2.  **The Power of Model Diversity:**
    *   The core strength of Stacking lies in its use of **diverse base learners**. We didn't just combine three similar models; we combined three different approaches to problem-solving:
        *   **Gradient Boosting:** A sequential, error-correcting approach.
        *   **Bagging:** A parallel approach that reduces variance by averaging.
        *   **K-Nearest Neighbors:** An instance-based, non-parametric approach that makes predictions based on local data points.

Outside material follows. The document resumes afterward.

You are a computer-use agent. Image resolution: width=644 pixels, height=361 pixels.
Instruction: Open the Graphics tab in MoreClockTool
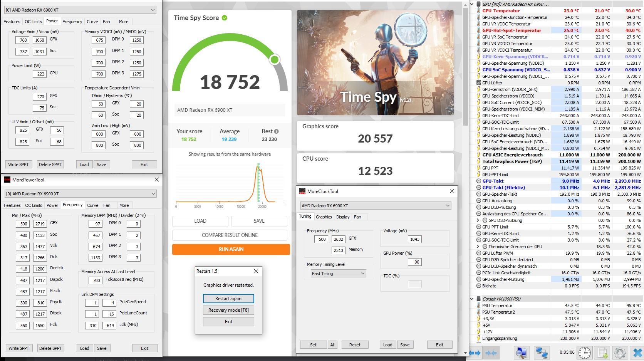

    *   Because these models have different underlying assumptions, they make different kinds of errors. The Stacking meta-learner is explicitly trained to learn these error patterns. It learns when to trust the Boosting model, when to lean more on the Bagging model's stability, and when the KNN model's local perspective is valuable. This "wisdom of the diverse crowd" allows it to make a final prediction that is more robust and accurate than any single "expert" could achieve on its own.

In summary, the Stacking Regressor won because it didn't rely on a single perspective. It intelligently synthesized the predictions from a diverse team of specialized models, creating a final, synergistic model that was far more powerful and accurate than the sum of its parts.